Leinöl gibt dem Pferd gesunde Energie
Leinöl wird in der Pferdefütterung gerne als Energielieferant für schwerfuttrige Pferde oder Pferde mit einer hohen Leistungsanforderung gefüttert. Zudem wird Leinöl wegen des hohen Anteils an ungesättigten Fettsäuren (Omega 3 und Omega 6) geschätzt. Insgesamt muss man sagen, dass die Fütterung von Ölen in den letzten Jahren sehr in Mode gekommen ist.
Öle sind direkte Energielieferanten und insbesondere wegen ihres geringen Eiweißanteils beliebt als Ergänzung oder Ersatz von Kraftfutter. 100ml Öl entsprechen vom Energiegehalt her in etwa 500g Kraftfutter. Wer auf eine eiweißarme Pferdefütterung abzielt (zu viel Eiweiß kann den Stoffwechsel beim Pferd belasten), sollte daher über eine Zufütterung von Ölen nachdenken.
Welche Öle sind für Pferde geeignet?
Grundsätzlich können verschiedene Öle in der Pferdefütterung eingesetzt werden. Beliebt sind zum Beispiel Leinöl, Sonnenblumenöl oder Distelöl. Alle diese Öle haben eine positive Wirkung, unterscheiden sich aber im Preis und in ihren Inhaltsstoffen.
Positiv an Leinöl ist seine gute Verdaulichkeit für Pferde. Durch die vielen ungesättigten Fettsäuren (die der Körper nicht selbst herstellen kann) bewirkt Leinöl vielfältige positive Wirkungen für den gesamten Pferdeorganismus. So unterstützt Leinöl das Pferd im Fellwechsel und führt insgesamt zu einem gesunden und glänzenden Fell. Leinöl soll außerdem entzündungshemmend wirken und das Immunsystem stärken.
Neben diesen positiven Effekten können Öle die im Futter enthaltenen (fettlöslichen) Vitamine lösen und damit für das Pferde besser verdaulich machen. Viele geben daher zu Karotten oder anderem Saftfutter einen Schuss Leinöl.
Auf kaltgepresstes Öl achten
Bei der Auswahl des geeigneten Öls sollte man auf eine gute Qualität in der Herstellung achten. Bitte verfüttern Sie ihrem Pferd ausschließlich kaltgepresste Öle. Im Gegensatz dazu werden raffinierte Öle unter Zusatz von chemischen Stoffen gewonnen, die als Rückstände im Öl verbleiben und für ihr Pferd gesundheitsschädlich werden können.
Wem kaltgepresstes Leinöl einer guten Qualität zu teuer ist, der sollte lieber auf das günstigere Sonnenblumenöl umsteigen als auf ein billiges Leinöl von schlechter Qualität.
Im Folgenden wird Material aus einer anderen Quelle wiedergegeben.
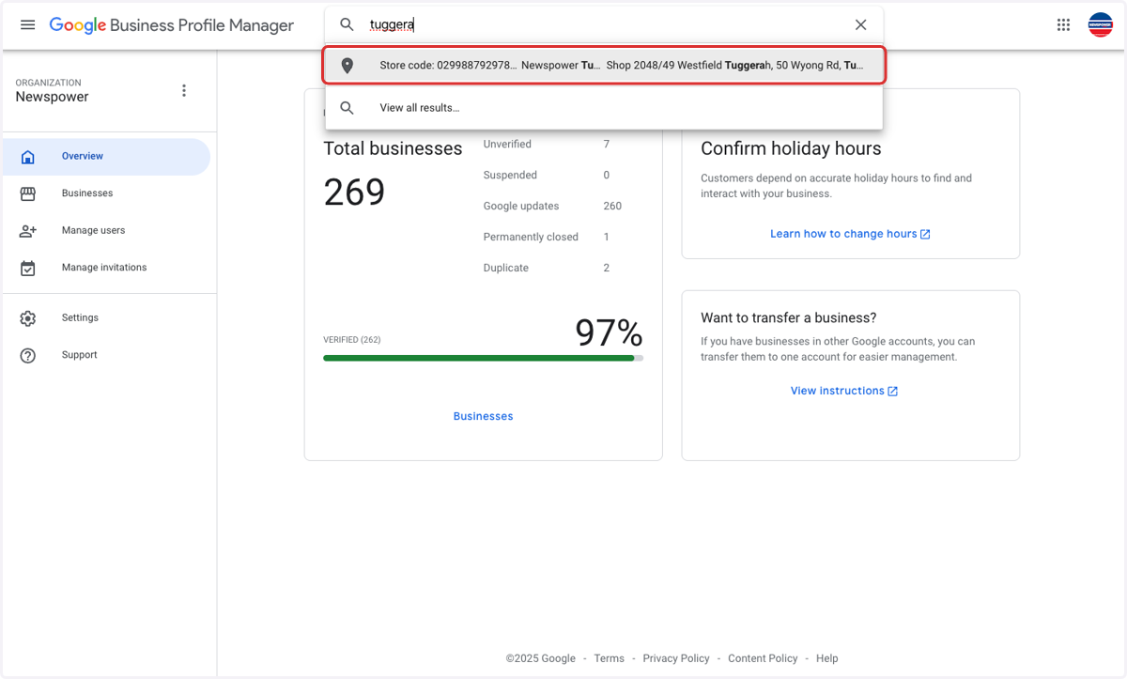Click the Support question mark icon
Viewport: 1127px width, 679px height.
[x=28, y=356]
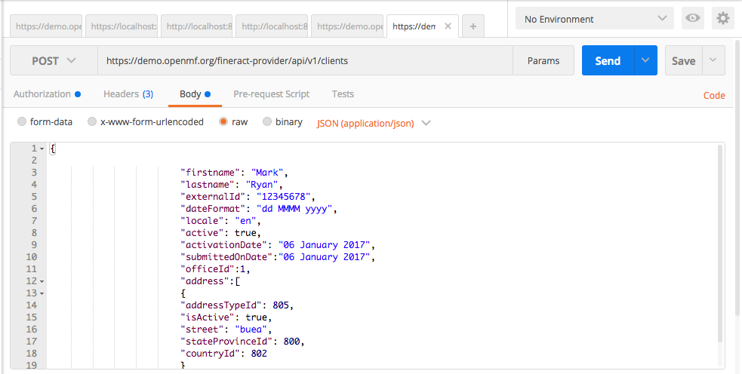Select the raw body option

(x=223, y=122)
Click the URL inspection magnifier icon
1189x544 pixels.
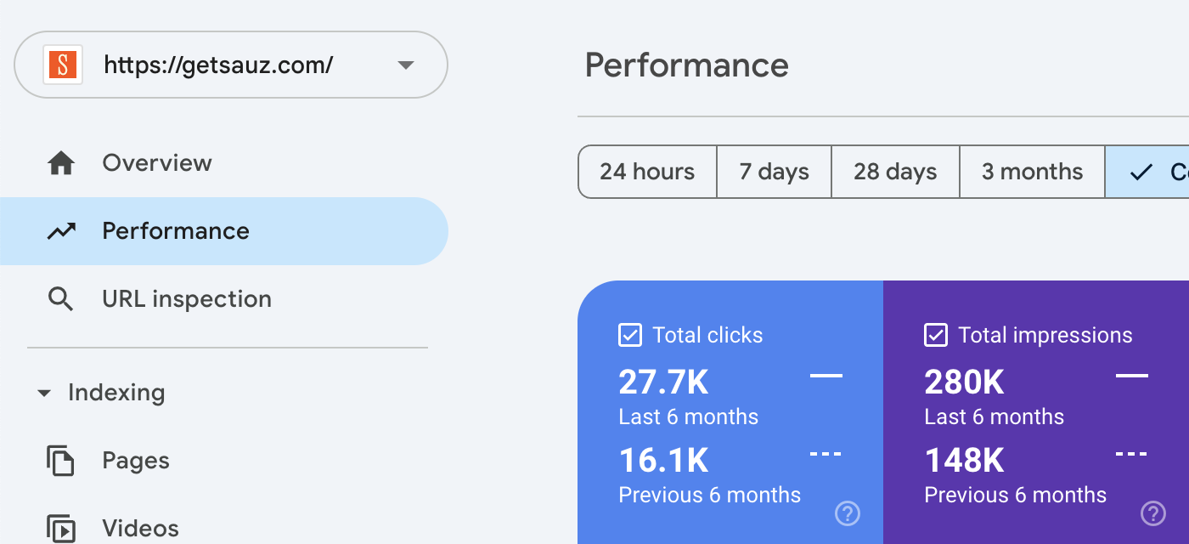click(61, 299)
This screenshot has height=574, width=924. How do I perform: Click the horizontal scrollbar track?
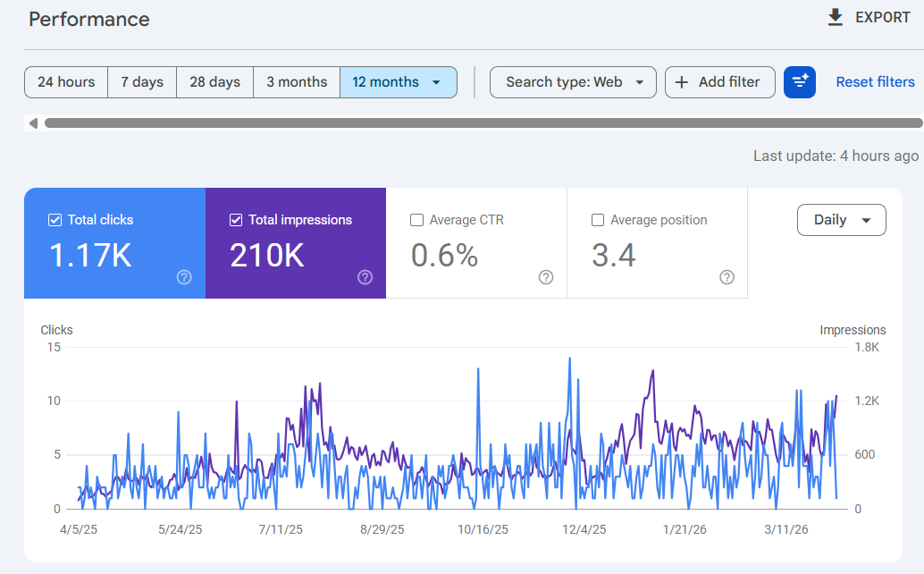click(x=483, y=123)
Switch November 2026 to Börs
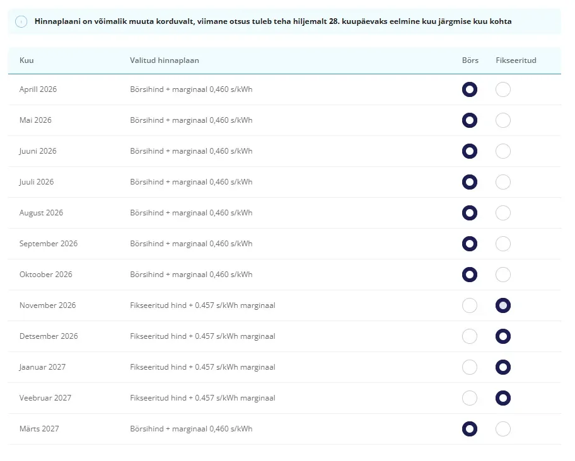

Wie viel Leinöl sollte ich dem Futter zugeben?
Die Menge an Öl in der Pferdefütterung hängt entscheiden vom Energiebedarf des Pferdes ab. Leichtfuttrige Pferde sollten nicht mehr als einen kleinen Schuss (ein bis zwei Esslöffel) pro Mahlzeit bekommen, ansonsten nehmen sie zu stark zu.
Dagegen können Pferde, die leistungsorientiert gearbeitet werden (z.B. Turnierpferde, Sportpferde, Distanzpferde, etc.) oder generell zu dünn (schwerfuttrig) sind, ruhig etwas mehr bekommen. Bei maximal 500 ml (verteilt auf mehrere Mahlzeiten) pro Tag sollte allerdings unbedingt Schluss sein, da sonst die Verdauung durch das Öl behindert wird und sich der positive Effekt des Leinöls umkehrt. Denn zuviel Öl kann auch zu Durchfall führen.